Ukraine and Russia: What you need to know right now

Scores of Ukrainian civilians including women and children were trapped on Thursday in underground bunkers at a steel works in the ruined port city of Mariupol, although President Vladimir Putin said Russia was ready to allow them to leave safely, Reuters reported.

* Captain Sviatoslav Palamar, a deputy commander of Ukraine’s Azov Regiment, posted a video online which purported to be shot in Mariupol’s Azovstal steel works and said “Heavy, bloody fighting is going on.”

* The Kremlin denied a Ukrainian claim that its forces were storming the plant and said humanitarian corridors were currently operating there. Putin later said Kyiv should order fighters to put down their weapons.

* More than 300 civilians have been evacuated from Mariupol and other areas in southern Ukraine as part of a joint U.N.-Red Cross operation, the United Nations said.

* Russia said its artillery struck multiple Ukrainian positions and strongholds overnight, killing 600 fighters. Reuters could not independently verify the claim.

* A Ukrainian presidential adviser said he did not expect Russia’s offensive to produce “significant results” before it holds the annual May 9 Victory Day in Moscow to mark the anniversary of the Soviet Union’s triumph over Nazi Germany.

* The Kremlin said the United States and other NATO countries were “constantly” feeding intelligence to Ukraine but this would not stop Russia achieving its military goals there.

* European Union countries are “almost there” in agreeing the bloc’s proposed new package of sanctions against Russia, including an oil embargo, the bloc’s foreign policy chief Josep Borrell said.

* Oil prices jumped on the proposed EU ban. The Kremlin said it was looking into various options in response.

* U.S. President Biden said he would speak with leaders from the G7 advanced economies this week about more sanctions.

* The British government said it had sanctioned steel manufacturing and mining company Evraz, whose biggest shareholder is sanctioned billionaire Roman Abramovich

DIPLOMACY

* Sweden has received U.S. assurances that it would receive support during the period a potential application to join NATO is processed by the 30 nations in the alliance, Foreign Minister Ann Linde said in Washington.
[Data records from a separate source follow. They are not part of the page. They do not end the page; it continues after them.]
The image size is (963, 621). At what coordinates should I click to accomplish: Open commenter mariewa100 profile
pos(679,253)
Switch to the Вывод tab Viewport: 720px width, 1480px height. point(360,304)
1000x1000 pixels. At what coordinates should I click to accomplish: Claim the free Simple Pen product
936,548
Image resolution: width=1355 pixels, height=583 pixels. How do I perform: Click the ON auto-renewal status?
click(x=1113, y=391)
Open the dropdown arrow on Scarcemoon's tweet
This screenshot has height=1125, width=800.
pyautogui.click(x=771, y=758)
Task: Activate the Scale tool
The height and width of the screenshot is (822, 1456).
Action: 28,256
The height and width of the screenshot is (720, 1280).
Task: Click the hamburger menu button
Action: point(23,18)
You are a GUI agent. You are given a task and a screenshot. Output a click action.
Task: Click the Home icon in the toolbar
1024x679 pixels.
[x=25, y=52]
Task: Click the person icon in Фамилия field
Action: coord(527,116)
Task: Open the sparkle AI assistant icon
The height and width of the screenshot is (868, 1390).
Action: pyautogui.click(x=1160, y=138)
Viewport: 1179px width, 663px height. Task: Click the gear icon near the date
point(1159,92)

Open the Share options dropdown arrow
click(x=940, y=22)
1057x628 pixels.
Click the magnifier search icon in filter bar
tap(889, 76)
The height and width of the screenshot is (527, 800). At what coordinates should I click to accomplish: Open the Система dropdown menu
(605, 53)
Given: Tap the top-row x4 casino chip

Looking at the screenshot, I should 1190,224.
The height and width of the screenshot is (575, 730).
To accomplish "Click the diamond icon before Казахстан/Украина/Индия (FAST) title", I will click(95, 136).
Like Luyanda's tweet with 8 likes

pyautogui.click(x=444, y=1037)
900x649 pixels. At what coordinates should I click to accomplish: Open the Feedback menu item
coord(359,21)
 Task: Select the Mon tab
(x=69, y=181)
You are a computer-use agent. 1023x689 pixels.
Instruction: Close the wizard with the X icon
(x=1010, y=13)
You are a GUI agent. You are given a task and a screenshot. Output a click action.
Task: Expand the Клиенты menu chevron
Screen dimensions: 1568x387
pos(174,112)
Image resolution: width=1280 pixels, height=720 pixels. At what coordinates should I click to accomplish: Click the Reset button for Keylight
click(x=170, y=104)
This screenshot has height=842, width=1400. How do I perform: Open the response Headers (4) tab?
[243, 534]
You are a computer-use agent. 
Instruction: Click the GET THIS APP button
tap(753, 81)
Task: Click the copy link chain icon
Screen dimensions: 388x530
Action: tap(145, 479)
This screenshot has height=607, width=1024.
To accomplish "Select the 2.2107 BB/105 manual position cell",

“Because this Russian war against Ukraine was planned as a prelude to a hit on a united Europe, more unification is a powerful response. And that is why Ukraine’s membership in the European Union must be an absolute reality,” Ukraine President Vlodymyr Zelenskiy told an international donors’ conference.

“My position is simple: every euro paid to Russia for gas, oil or other goods ends up as rounds of ammunition in Ukraine to kill my compatriots,” Ukraine’s Foreign Minister Dmytro Kuleba told Austrian TV channel Puls 4.